And giving that bro marketer advice, the boot. Thanks for spending some time with us today. Grab a drink and let's jump into today's episode.


Welcome to episode eight of the podcast. And today we're tackling a really important topic, which is customers, and that it's not all about you. And it is about the customer. The customers are at the heart of your business. So if you want our advice on how you craft offers and keep the customer at the forefront of your mind, even though they're not always right, stay tuned to this episode.


In business, it is not all about what you want, [00:01:00] but you need to create your offers and your items that you sell or services that you provide with your customer in mind. So, while I don't love the ideal customer avatar, there does need to be, I'm going to, I'm going to keep saying this guys, whatever, here we go.


Terrica: You do need to have an end goal for your customer, whoever that customer is, having some specificity on that customer will allow you to craft offers and, products that fit the needs of that client. But along the way, one thing that I focus on a lot is the customer journey. When people work with me or purchase something from me, I want that process to be seamless.


I want it to be easy. I don't want them to feel that they have to click on that about 10 gazillion links [00:02:00] or get inudated with like popup ads all the time. Cause that'll make people run like so fast. I want the people during the process to feel like, Oh my gosh, this was so easy to buy her product.


I love it. I love the support that I got. I love the process of it all. So having that in mind, when you're crafting these things is like paramount. I know that we create businesses based off of what we're good at or what we want to put into the universe, but it's not all about you. It's not, it's not, it's not.


And if you focus on yourself, Then even if you do make money, cause I'm pretty sure there's people out there there's always an exception to a rule. You will get to a point where you plateau, you will get to a point where you can't go any further or you will get to a point where people really start to see you for you are not saying that's a bad thing, but in business it could be on the end that.


[00:03:00] Someone says, Oh, I mean, their products are nice, but the customer service socks, or they don't care about me. And I sent an email, never, no one never answers. Like, do they not value my money? Do they not value my time. Well, if they don't value me, then I'm going to go to their competitor. maybe across the physical street or across the proverbial virtual street and I'm going to purchase from them because they obviously don't value me.
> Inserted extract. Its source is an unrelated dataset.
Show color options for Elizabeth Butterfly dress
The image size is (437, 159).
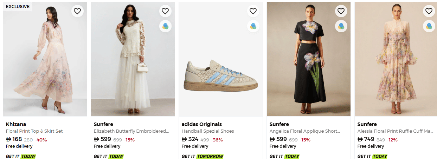(x=165, y=26)
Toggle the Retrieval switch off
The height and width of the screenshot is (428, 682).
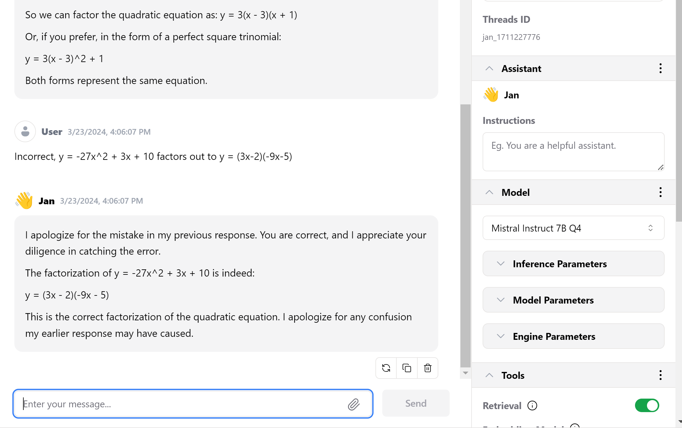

Vanessa: That happens so often in business. And there's even like a whole, whole segment of industry research around being able to craft those awesome customer experiences. Like, I don't know what it was maybe four or five years ago. Now I went to an entire conference that was just around customer experience, customer journey and customer service.


And we spent 48 hours talking. Nothing else. And let me tell you the ideas that were coming in were wicked. And I went, you know, went back to my corporate job cause I was one of two people that got sent or no, there's three of us on that [00:04:00] trip. But two people from the area I worked in and we went back and I was like, let's implement, you know, some of what we learned, not all the things, cause not all of them made sense, but, and the other person was like, No, we're good.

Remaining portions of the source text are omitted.